*Activity*.
Look below for the line holding "TUUSULA (572, 2492)" and the line holding "Diksha Jaiswal (92, 207)". Transcribe exactly those lines and all lines between them, nothing more.

─── Records to use

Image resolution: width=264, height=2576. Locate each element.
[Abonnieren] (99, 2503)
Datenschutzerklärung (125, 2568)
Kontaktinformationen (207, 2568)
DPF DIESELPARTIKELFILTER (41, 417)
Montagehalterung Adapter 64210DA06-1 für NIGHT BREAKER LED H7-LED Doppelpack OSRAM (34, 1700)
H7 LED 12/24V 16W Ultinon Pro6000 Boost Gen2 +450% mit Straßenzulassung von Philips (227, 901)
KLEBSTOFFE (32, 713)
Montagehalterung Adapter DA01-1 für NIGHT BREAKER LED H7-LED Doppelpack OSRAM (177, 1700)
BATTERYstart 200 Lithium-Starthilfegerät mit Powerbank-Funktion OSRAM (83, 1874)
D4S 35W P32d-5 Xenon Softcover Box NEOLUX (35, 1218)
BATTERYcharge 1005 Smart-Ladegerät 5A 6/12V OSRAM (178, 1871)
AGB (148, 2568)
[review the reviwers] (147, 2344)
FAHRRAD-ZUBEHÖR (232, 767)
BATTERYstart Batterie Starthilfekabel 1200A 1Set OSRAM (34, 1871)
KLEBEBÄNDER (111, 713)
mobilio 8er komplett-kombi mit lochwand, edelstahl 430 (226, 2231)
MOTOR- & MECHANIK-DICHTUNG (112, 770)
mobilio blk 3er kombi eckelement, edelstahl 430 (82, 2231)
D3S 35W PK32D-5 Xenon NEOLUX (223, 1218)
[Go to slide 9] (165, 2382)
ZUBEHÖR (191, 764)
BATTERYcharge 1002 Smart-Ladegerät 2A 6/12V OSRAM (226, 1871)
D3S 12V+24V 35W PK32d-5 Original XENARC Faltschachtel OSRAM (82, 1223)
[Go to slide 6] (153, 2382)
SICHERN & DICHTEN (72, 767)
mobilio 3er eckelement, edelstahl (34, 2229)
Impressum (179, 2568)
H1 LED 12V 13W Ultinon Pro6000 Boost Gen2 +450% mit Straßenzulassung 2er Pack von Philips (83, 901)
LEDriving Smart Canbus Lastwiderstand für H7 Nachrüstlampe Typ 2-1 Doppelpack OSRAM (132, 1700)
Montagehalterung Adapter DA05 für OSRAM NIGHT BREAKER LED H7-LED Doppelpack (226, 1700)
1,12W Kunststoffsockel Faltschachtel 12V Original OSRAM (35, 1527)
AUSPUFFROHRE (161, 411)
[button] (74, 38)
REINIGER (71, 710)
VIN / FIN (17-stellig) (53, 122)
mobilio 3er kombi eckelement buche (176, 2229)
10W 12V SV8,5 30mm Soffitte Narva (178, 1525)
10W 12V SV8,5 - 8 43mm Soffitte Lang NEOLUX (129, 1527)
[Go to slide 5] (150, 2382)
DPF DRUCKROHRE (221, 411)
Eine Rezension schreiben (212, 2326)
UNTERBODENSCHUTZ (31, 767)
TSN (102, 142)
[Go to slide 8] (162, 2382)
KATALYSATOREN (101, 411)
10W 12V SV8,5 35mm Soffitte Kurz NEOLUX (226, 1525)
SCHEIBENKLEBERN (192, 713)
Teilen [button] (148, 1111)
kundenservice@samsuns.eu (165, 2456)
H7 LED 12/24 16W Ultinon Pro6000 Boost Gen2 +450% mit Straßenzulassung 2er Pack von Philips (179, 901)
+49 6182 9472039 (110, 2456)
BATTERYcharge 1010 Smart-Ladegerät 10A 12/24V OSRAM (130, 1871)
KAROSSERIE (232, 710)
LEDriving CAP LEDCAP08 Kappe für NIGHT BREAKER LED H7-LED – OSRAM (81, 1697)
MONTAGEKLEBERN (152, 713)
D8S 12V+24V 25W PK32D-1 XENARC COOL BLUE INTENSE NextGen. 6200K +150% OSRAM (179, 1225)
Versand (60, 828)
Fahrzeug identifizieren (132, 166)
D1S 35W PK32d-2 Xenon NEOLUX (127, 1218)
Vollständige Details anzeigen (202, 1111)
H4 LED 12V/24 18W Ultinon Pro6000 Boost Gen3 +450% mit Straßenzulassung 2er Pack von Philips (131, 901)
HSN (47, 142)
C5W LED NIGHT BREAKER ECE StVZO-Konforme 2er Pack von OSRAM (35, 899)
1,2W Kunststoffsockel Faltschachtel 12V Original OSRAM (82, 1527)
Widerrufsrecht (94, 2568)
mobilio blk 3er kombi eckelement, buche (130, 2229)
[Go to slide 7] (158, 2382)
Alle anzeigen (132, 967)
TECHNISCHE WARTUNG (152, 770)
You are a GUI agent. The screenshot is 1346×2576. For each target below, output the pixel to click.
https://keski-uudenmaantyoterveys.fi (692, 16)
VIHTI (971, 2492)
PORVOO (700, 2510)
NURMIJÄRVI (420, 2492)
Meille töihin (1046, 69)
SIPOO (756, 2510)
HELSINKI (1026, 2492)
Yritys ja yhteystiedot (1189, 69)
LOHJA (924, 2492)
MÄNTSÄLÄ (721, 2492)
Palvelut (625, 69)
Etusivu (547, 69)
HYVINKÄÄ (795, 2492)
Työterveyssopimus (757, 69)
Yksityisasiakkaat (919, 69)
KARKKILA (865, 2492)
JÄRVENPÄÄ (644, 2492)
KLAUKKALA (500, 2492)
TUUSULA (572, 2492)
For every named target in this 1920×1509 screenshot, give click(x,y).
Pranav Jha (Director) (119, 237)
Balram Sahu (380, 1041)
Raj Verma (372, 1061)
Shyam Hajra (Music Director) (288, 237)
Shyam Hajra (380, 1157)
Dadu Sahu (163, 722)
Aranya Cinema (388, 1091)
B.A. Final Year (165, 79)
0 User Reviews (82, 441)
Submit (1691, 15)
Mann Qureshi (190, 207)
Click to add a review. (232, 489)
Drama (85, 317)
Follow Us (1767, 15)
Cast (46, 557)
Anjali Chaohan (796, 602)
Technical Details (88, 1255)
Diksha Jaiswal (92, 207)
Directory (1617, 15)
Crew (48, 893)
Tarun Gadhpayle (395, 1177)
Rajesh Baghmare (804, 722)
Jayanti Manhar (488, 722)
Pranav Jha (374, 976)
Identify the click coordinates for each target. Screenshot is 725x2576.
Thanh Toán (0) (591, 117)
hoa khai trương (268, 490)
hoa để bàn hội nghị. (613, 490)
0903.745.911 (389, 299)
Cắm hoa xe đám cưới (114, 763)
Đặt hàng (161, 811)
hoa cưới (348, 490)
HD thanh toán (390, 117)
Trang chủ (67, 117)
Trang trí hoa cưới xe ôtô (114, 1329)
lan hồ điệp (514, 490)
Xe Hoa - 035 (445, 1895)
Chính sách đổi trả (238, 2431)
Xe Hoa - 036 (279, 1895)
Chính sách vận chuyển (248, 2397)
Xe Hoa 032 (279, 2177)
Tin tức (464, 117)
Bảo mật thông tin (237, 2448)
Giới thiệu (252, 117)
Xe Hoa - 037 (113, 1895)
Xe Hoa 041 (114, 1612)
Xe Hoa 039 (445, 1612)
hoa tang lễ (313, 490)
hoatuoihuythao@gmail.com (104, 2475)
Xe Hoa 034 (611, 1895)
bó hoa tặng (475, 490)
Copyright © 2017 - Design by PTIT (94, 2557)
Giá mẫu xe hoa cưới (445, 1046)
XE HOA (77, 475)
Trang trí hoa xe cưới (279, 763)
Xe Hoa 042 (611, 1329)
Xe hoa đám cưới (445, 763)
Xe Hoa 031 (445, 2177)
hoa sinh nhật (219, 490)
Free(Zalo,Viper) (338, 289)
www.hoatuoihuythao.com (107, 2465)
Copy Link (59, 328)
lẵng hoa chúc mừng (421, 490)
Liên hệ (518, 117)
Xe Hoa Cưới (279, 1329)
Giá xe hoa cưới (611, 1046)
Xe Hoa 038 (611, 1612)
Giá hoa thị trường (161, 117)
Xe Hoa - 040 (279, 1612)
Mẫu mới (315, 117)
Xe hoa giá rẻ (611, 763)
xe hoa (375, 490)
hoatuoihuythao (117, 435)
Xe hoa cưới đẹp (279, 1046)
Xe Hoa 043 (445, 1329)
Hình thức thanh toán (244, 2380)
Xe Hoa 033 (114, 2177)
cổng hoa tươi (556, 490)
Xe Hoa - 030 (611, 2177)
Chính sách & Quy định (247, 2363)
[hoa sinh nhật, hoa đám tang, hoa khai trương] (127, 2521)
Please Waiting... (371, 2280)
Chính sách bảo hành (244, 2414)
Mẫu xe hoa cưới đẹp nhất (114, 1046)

──────

*Your solution*.
TUUSULA (572, 2492)
For every named target in this 1920×1509 screenshot, give click(x,y).
Pranav Jha (Director) (119, 237)
Balram Sahu (380, 1041)
Raj Verma (372, 1061)
Shyam Hajra (Music Director) (288, 237)
Shyam Hajra (380, 1157)
Dadu Sahu (163, 722)
Aranya Cinema (388, 1091)
B.A. Final Year (165, 79)
0 User Reviews (82, 441)
Submit (1691, 15)
Mann Qureshi (190, 207)
Click to add a review. (232, 489)
Drama (85, 317)
Follow Us (1767, 15)
Cast (46, 557)
Anjali Chaohan (796, 602)
Technical Details (88, 1255)
Diksha Jaiswal (92, 207)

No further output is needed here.